Recordo o momento em que consegui finalmente sacar a um vizinho tristonho, de olhos fixos no chão, a retribuição do simples bom dia. Se um bom dia é o suficiente e nos dá alento para seguirmos viagem, curta ou longa, porque não cultivá-lo? Tantas vezes lhe disse bom dia que a criatura acabou por se convencer que o melhor seria antecipar-se em vez de só responder, e, sei lá, talvez até se tenha animado. pois agora até sorri, mas foi uma trabalheira dos diabos, libertá-lo daquele alheamento...
Mas o Sr Dimas Rosa, falecido na freguesia de São Pedro, Cova Gala, com 85 anos, não tinha bloqueios de comunicação. Por tudo e por nada o Sr. Dimas sorria. E hoje escrevo para prestar-lhe a minha modesta homenagem, o popular Sr.

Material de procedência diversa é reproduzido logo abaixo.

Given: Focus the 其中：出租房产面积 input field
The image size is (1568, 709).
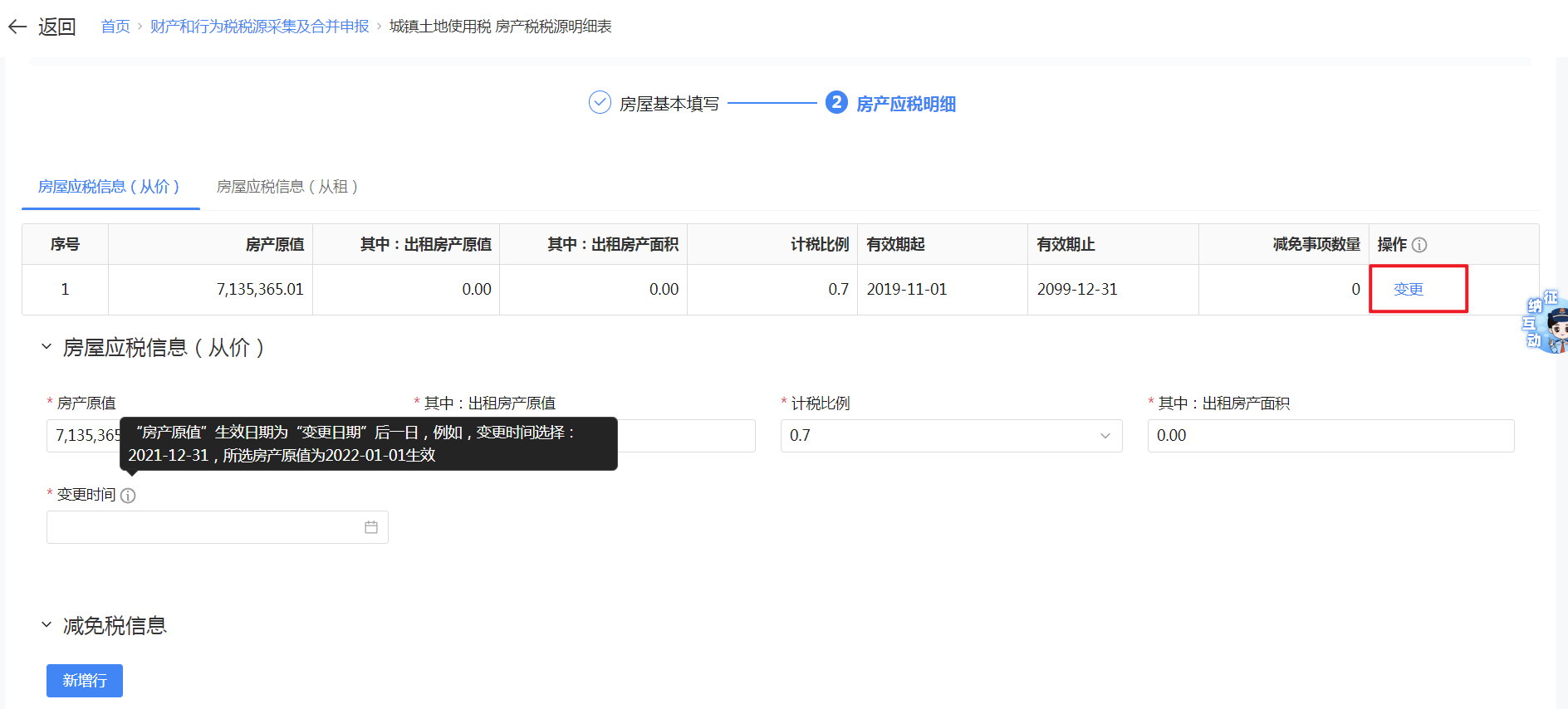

Dimas, homem do mar e do mundo, simples e sem discursos estafados, amigo sem disso fazer alarde, numa simpatia bafejada pela naturalidade.
Se a sua esposa impedida pela doença não ia fazer as compras de casa, o Sr. Dimas tratava disso e carregava os sacos um em cada mão, percorrendo as ruas da freguesia de São Pedro, a caminho do seu cantinho, onde vivia com a sua adoentada companheira.
Reparava nele e pensava, "olha o Sr Dimas, como se arrasta com as compras..."Caminhava devagar, já com os ombros um tanto descaídos. Então parava o carro e convidava-o a entar, "Entre Sr Dimas, entre que passo pela sua casa." Não era só por ser meu cliente de muitos anos que eu sentia prazer neste gesto, era sim, garanto-vos, pelo facto do Sr. Dimas justificar a minha atitude, porque me tinha ensinado que viver tambem deve ser dar algo de nós. Devemos suavizar o pior em alguns humanos, compreender que todos erramos. Viver por vezes é sofrer, quantos sonhos ficam pelo caminho e são depois causa de frustrações e mágoas caladas. Por vezes o Sr. Dimas rodeava-me de honrarias e zombarias que me faziam rir! E também, com a maior franqueza, convidava-me para beber um copo - o seu vinho tinha fama, - mas munca calhou eu aceitar. Recordarei sempre a sua expressão habitual, um rasgado sorriso que me deixava animado e convencido de que podemos vencer a casmurrice. Ele despedia-se com um "obrigado gentleman, obrigado gentleman..."E eu sorria, retorquindo; -Sr Dimas, é isso.
Já bastante doente, acamado, e com uma perna amputada, visitei-o algumas vezes. Um dia antes de falecer, ainda sorriu levemente com tristeza, e disse-me pela última vez: - "É a vida gentlamen, é a vida."